Annemdeyiz. Yani ben ve Alper. Para çekmeye Tuzla'ya inmem lazım. Niyetim yürümek, ama hava bir acaip, güneş var, ama rüzgarlı ve soğuk. Üzerimde mont var, ama terliyim, yürürsem daha fazla terleyeceğim ve sonra rüzgarla daha fazla üşüyeceğim, hasta olacağım. Sonuçta araba ile inmeye karar veriyorum.

Arabayı Kalekapı'da yer olmaz diye Peynirci Murat'ın önündeki boşluğa çekiyorum. Orada da yangın musluğu var, önünü kapatmayım diyorum. 1.5 - 2 m. gerisine arabayı çekiyorum. Sonrasında yürüyerek Kalekapı'ya İş Bankası'na varıyorum. 1.800 TL çekeceğim, ama banka 1.500 TL'den fazla vermiyor. Sonra üst tarafta çiğ köfteci görmüştüm, birkaç gündür canım çekiyor, bir de çiğ köfte alıyorum 10 TL'ye.

Dönüşte uzaklarda bir arabanın çekildiğini görüyorum, yaklaştıkça çekilen arabanın füme bir Corolla olduğunu, biraz daha yaklaşınca benim arabam olduğunu görüyorum. Araba tam tepedeyken yakalıyorum, polise tamam indirin arabayı parası neyse ödeyeceğim diyorum. Bu arada yangın musluğunun 1.5 m. gerisinde olduğumu söylüyorum, polisimiz ise 5 m. gerisinde durmam gerektiğini belirtip, elindeki trafik cezaları ile ilgili birşeyleri gösteriyor. Bakmıyorum, öyleyse öyledir. Burada tam bu noktada işte işler biraz karışıyor.
1. Benim burada kastettiğim trafik cezası her ne ise ödeyeceğim. Polisin ya da çekicinin derdi ise tahminim trafik cezasından çok belki trafik cezası ile birlikte ama değil (kimsenin günahına girmeyim) aracı çekme bedelini almak.
2. Bu arada üzerimde para var. Ama kredi kartı ile trafik cezasını ödemek varken, kesinlikle nakit ödeme yapmak istemiyorum.

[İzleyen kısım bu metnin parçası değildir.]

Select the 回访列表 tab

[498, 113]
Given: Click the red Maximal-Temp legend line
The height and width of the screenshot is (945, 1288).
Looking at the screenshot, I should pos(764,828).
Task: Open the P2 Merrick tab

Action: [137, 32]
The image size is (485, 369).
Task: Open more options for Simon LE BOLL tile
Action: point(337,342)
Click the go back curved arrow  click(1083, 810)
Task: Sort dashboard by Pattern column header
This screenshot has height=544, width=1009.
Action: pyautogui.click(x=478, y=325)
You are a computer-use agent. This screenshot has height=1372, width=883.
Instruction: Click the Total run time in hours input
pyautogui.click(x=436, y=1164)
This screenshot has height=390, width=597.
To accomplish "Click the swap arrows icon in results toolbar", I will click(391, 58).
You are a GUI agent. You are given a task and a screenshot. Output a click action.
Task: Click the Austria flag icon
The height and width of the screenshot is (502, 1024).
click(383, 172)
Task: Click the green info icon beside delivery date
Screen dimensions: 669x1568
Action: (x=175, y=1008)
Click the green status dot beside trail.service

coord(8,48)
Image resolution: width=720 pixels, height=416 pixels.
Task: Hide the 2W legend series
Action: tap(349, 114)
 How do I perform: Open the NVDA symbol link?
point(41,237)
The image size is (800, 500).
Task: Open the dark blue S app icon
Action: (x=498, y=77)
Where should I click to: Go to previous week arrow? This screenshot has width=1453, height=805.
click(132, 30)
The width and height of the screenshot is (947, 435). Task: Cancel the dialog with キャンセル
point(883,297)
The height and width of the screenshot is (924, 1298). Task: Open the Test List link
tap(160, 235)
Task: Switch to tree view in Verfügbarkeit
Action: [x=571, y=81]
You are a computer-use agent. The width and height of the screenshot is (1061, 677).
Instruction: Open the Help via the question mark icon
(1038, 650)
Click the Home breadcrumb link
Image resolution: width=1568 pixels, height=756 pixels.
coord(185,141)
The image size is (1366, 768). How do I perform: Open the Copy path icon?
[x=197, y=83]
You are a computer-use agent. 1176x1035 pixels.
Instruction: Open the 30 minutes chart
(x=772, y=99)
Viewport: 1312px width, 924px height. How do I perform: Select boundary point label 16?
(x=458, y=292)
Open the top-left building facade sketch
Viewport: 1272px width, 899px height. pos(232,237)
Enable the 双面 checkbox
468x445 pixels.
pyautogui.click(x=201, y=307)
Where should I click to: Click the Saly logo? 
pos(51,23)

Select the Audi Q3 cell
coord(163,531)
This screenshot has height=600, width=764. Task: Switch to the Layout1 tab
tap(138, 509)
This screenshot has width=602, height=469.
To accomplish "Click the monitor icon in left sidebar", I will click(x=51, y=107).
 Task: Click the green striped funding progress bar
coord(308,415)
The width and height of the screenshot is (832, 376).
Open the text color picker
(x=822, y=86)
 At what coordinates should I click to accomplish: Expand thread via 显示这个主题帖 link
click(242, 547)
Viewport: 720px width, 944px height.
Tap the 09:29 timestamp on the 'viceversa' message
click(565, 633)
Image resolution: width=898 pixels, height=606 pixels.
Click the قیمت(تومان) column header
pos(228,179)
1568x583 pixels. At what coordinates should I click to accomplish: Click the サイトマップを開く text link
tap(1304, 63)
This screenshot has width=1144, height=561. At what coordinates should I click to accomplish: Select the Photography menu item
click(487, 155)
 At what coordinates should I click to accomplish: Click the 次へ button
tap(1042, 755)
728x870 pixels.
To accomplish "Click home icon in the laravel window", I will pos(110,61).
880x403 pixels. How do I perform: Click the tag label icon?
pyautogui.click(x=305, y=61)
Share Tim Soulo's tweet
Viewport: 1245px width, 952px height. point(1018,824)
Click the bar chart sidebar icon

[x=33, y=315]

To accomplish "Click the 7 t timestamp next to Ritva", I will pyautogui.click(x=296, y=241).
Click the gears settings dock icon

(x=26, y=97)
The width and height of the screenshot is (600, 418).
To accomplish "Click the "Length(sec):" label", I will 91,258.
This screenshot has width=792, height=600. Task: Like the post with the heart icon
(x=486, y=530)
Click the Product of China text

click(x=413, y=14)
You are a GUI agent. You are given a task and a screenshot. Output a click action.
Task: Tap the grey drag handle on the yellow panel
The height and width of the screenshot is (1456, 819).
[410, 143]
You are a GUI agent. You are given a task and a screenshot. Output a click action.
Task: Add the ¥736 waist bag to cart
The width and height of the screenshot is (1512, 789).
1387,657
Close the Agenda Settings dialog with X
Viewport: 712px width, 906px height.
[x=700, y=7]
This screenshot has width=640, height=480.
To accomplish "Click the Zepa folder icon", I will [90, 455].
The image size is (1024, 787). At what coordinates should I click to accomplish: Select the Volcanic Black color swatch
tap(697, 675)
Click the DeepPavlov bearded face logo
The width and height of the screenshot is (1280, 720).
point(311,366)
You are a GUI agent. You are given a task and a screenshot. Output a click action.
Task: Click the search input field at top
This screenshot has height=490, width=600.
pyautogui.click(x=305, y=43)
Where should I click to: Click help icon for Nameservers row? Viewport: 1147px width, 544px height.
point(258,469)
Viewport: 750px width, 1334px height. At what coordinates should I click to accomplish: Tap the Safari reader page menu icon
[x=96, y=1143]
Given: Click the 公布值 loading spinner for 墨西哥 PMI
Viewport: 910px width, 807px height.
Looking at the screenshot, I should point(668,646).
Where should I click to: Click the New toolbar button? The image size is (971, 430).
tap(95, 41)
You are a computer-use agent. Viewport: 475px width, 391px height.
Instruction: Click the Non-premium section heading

Bu sırada arabayı aşağı indiriyorlar. Ben de bu arada arabanın altına bakıyorum, Kafkale'ye girişte 2 hafta önce altını güzelce yere vurmuştum, görünür birşey var mı diye kontrol ediyorum. (Kafkale, Kalekapı, Peynirci Murat, eğer Tuzla'lı değilseniz size hiçbirşey ifade etmeyecektir. Babamın köyünden ve köyündeki hiç tanımadığım akrabalarından bahsetmesi gibi oldu ama.. Belki sizin Tuzla'ya gelmeniz benim Samsun'a gitmemden ve bu akrabaları bulmamdan daha büyük ihtimaldir. Neyse devam ediyorum...)

Bu sıra polis memuru benim cezayı yazmaya başlayacak ama ruhsat ve ehliyeti eline aldıktan sonra para istiyor. Ben cezayı yazın, sonra ödeyeceğim diyor. Bunun üzerine bozuluyor. Cezayı şimdi ya da sonra ödememin sizin açınızdan ne farkı var diyorum. "Ama bu etik değil diyor." Şimdi, gerçekten ben neyin etik olup olmadığını anlamıyorum. Gerçekten anlamıyorum. Bu arada mesleğimi soruyor "İşsizim" diyorum. Hani yalan da değil. Soruyorum: "Ne etik değil?" "Siz arabayı indirince parayı ödeyeceğinizi söylediniz." "Ödüyorum ya cezayı yazdınız." "Onu değil, çekicinin parasını da". Şimdi jeton düşüyor bende.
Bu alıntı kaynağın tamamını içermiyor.